AUCTION RATE SECURITIES (LEGACY WELLS FARGO) Beginning in November 2009, three broker-dealer subsidiaries (the Broker-Dealer Subsidiaries), Wells Fargo Investments, LLC, Wells Fargo Securities, LLC (as successor to Wells Fargo Brokerage Services, LLC), and Wells Fargo Institutional Securities, LLC, of Wells Fargo & Company (“Wells Fargo”) entered into settlement agreements with state securities regulators regarding the Broker-Dealers Subsidiaries’ participation in the auction rate securities (ARS) market. Under the agreements, the Broker-Dealer Subsidiaries agreed to purchase Auction Rate Securities (ARS) from eligible investors that bought ARS through the Broker-Dealer Subsidiaries prior to February 13, 2008 and to cease and desist from certain activities. Without admitting or denying liability, Wells Fargo Investments, LLC, agreed to pay $1.9 million in fines and penalties and the Broker-Dealer Subsidiaries agreed to reimburse investigative expenses.

MUNICIPAL DERIVATIVES BID PRACTICES INVESTIGATION The Department of Justice (DOJ) and the SEC, beginning in November 2006, requested information from a number of financial institutions, including Wachovia Bank, N.A.’s (n/k/a Wells Fargo Bank, NA) municipal derivatives group, with regard to competitive bid practices in the municipal derivative markets. Other state and federal agencies subsequently also began investigations of the same practices. On December 8, 2011, a global resolution of the Wachovia Bank investigations was announced by DOJ, the Internal Revenue Service, the SEC, the Office of the Comptroller of the Currency and a group of State Attorneys General. The investigations were settled with Wachovia Bank agreeing to pay a total of approximately $148 million in penalties and remediation to the various agencies.

The SEC alleged that Wachovia Bank engaged in certain acts in connection with the bidding of certain municipal reinvestment instruments during a period prior to 2006, in violation of section 17(a) of the Securities Exchange Act of 1933. Without admitting or denying the allegations in the complaint, Wachovia Bank consented to the entry of an injunction in the matter, and to make some of the financial payments described above.

ASSET-BACKED COMMERCIAL PAPER INVESTIGATION On August 14, 2012, the SEC entered a settled administrative order against Wells Fargo Brokerage Services LLC (n/k/a Wells Fargo Securities, LLC) and a former sales representative concerning alleged sales practice and suitability issues related to certain 2007 sales of three asset-backed commercial paper products to institutional and municipal purchasers. Without admitting or denying the allegations, the firm agreed to a censure, a cease-and-desist order, disgorgement of $65,000 plus prejudgment interest, and a civil penalty of $6.5 million.

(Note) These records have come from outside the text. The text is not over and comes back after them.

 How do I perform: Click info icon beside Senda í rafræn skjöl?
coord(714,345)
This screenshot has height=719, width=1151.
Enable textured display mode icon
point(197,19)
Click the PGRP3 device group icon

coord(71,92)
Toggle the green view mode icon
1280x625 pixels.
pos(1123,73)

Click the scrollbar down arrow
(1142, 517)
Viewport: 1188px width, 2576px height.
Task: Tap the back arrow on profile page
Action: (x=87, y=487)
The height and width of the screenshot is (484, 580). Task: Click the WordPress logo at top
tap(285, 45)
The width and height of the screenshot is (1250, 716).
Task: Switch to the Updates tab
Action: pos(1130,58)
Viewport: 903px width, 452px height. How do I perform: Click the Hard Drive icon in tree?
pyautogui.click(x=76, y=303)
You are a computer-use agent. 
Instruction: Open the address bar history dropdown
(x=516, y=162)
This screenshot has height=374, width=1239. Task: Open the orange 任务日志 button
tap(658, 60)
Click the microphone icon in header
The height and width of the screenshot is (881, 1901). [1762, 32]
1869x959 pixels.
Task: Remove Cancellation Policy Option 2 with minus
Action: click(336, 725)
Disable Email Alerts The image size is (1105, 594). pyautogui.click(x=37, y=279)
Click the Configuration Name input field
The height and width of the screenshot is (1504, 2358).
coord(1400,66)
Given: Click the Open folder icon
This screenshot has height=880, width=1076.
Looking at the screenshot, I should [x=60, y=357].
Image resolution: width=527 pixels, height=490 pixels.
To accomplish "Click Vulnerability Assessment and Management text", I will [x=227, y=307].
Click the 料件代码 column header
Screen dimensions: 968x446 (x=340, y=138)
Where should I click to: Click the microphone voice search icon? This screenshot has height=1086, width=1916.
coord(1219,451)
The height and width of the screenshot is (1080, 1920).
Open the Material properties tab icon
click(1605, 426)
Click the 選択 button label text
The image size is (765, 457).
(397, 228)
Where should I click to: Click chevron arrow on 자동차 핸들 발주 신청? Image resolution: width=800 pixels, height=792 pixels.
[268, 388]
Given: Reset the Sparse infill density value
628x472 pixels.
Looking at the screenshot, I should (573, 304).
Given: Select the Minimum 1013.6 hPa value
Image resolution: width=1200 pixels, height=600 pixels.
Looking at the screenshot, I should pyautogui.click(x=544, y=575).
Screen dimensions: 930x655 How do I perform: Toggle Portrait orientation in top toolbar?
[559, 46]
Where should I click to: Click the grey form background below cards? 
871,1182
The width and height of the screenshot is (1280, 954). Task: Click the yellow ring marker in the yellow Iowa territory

ABS CDO INVESTIGATION In April of 2011, Wells Fargo Securities, LLC (f/k/a Wachovia Capital Markets, LLC) entered into a settlement with the SEC in which the firm paid $11.2 million in disgorgement and penalties and agreed to cease and desist from violating Sections 17(a)(2) and (3) of the Securities Act, in order to resolve issues arising from an investigation into Wachovia Capital Markets, LLC’s ABS CDO underwriting, marketing and pricing practices.

FINRA SETTLEMENT On December 11, 2014, FINRA announced its settlement with ten firms, including Wells Fargo Securities, LLC, that had pitched for an investment banking role on a contemplated Toys “R” Us initial public offering in 2010. FINRA alleged that WFS violated NASD and FINRA rules by allowing its research analyst to participate in the solicitation of investment banking business and by offering favorable research coverage to induce investment banking business; and by failing to implement policies and procedures reasonably designed to prevent violations in connection with analyst public appearances. WFS neither admitted nor denied FINRA’s findings but consented to a censure and payment of a $4 million fine. The fine has been paid and the matter is fully resolved.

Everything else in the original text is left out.